── EXCERPTED RECORDS ──

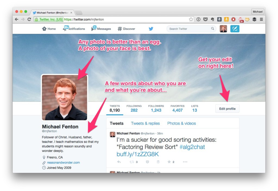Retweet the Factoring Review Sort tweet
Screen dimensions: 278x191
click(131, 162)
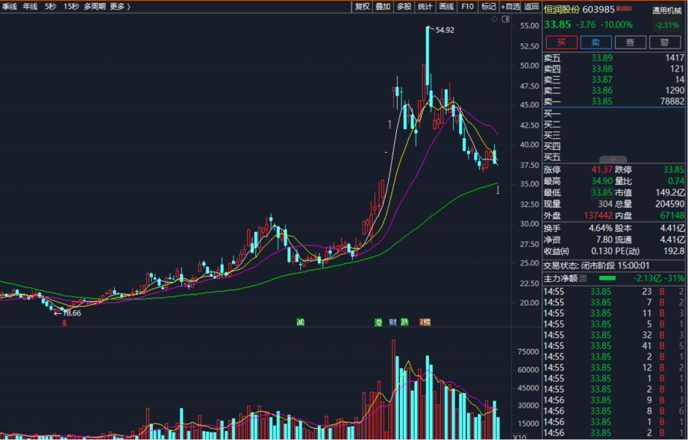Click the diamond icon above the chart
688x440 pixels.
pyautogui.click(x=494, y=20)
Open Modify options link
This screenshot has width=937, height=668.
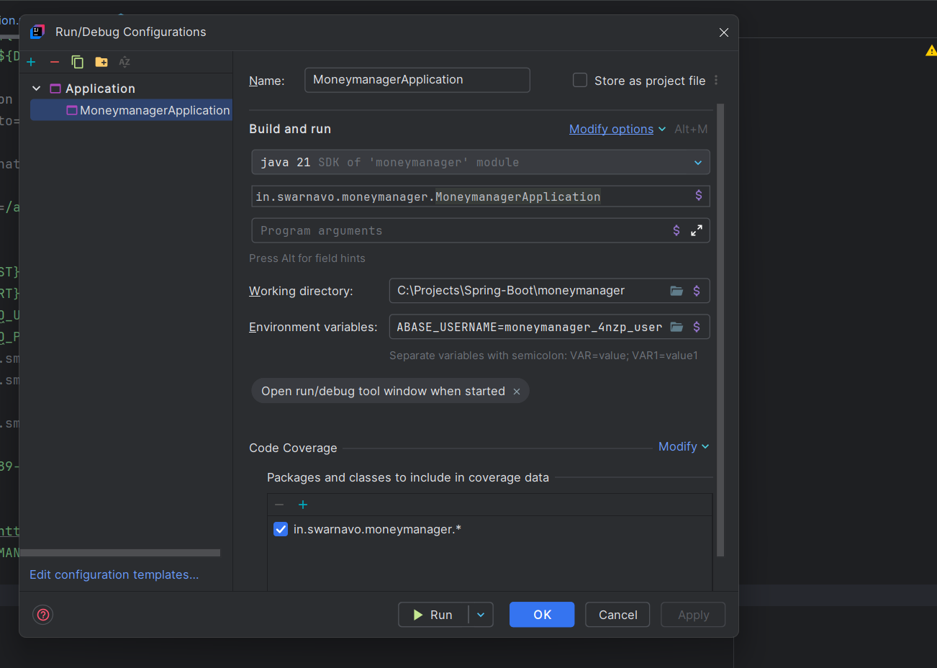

───

SET TASK:
Reproduce the rows verbatim, starting at the line containing "Open Modify options link" and ending at the final row, both inclusive. Omit the pictures from your response.

RESPONSE TO THIS EXERCISE:
Open Modify options link
This screenshot has width=937, height=668.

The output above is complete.